Two lines in the data below mark the range: the one with "About ONE (124, 13)" and the one with "مراجعات الزبائن (52, 2072)". Return both, along with every line between them, exactly.

----

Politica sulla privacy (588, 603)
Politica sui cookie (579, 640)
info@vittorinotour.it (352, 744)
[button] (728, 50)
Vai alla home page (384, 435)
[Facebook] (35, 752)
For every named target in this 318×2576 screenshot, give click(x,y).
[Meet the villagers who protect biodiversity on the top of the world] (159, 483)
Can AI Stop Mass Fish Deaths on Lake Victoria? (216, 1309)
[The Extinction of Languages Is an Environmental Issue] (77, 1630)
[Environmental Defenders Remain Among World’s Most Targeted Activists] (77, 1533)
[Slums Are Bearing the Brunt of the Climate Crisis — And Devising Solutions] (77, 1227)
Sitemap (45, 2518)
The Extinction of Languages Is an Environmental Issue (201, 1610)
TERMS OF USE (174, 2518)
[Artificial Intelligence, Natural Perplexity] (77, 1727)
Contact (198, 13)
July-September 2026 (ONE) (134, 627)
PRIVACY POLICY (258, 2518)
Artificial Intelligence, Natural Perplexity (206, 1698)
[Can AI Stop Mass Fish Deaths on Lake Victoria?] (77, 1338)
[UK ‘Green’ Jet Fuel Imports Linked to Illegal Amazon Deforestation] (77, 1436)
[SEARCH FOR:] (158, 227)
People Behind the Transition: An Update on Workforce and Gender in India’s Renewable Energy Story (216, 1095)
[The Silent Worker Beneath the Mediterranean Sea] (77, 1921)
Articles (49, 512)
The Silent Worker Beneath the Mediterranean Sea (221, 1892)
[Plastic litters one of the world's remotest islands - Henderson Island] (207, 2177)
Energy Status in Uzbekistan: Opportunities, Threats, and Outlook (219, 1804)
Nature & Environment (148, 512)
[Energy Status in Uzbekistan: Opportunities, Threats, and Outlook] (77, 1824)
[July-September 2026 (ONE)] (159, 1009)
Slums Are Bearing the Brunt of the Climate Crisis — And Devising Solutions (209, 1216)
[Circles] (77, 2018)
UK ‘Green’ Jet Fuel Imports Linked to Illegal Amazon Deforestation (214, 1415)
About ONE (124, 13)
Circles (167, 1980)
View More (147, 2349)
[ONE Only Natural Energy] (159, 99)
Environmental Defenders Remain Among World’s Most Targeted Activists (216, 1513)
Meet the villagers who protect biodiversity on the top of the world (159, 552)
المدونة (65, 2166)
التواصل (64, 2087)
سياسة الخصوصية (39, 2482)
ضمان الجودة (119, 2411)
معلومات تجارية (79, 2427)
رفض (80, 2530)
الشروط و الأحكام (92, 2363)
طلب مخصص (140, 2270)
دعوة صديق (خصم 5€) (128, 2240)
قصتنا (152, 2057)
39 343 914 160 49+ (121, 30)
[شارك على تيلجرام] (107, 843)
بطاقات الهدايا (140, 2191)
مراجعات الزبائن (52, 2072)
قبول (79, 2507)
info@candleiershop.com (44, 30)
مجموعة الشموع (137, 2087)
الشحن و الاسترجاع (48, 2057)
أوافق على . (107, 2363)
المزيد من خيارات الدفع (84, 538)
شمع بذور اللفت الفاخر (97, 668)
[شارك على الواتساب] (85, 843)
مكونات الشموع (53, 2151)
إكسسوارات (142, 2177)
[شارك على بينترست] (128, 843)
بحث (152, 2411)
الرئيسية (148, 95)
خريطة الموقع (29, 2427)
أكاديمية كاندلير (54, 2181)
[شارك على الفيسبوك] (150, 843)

----

■ **Solution to the problem**
About ONE (124, 13)
Circles (167, 1980)
View More (147, 2349)
[ONE Only Natural Energy] (159, 99)
Environmental Defenders Remain Among World’s Most Targeted Activists (216, 1513)
Meet the villagers who protect biodiversity on the top of the world (159, 552)
المدونة (65, 2166)
التواصل (64, 2087)
سياسة الخصوصية (39, 2482)
ضمان الجودة (119, 2411)
معلومات تجارية (79, 2427)
رفض (80, 2530)
الشروط و الأحكام (92, 2363)
طلب مخصص (140, 2270)
دعوة صديق (خصم 5€) (128, 2240)
قصتنا (152, 2057)
39 343 914 160 49+ (121, 30)
[شارك على تيلجرام] (107, 843)
بطاقات الهدايا (140, 2191)
مراجعات الزبائن (52, 2072)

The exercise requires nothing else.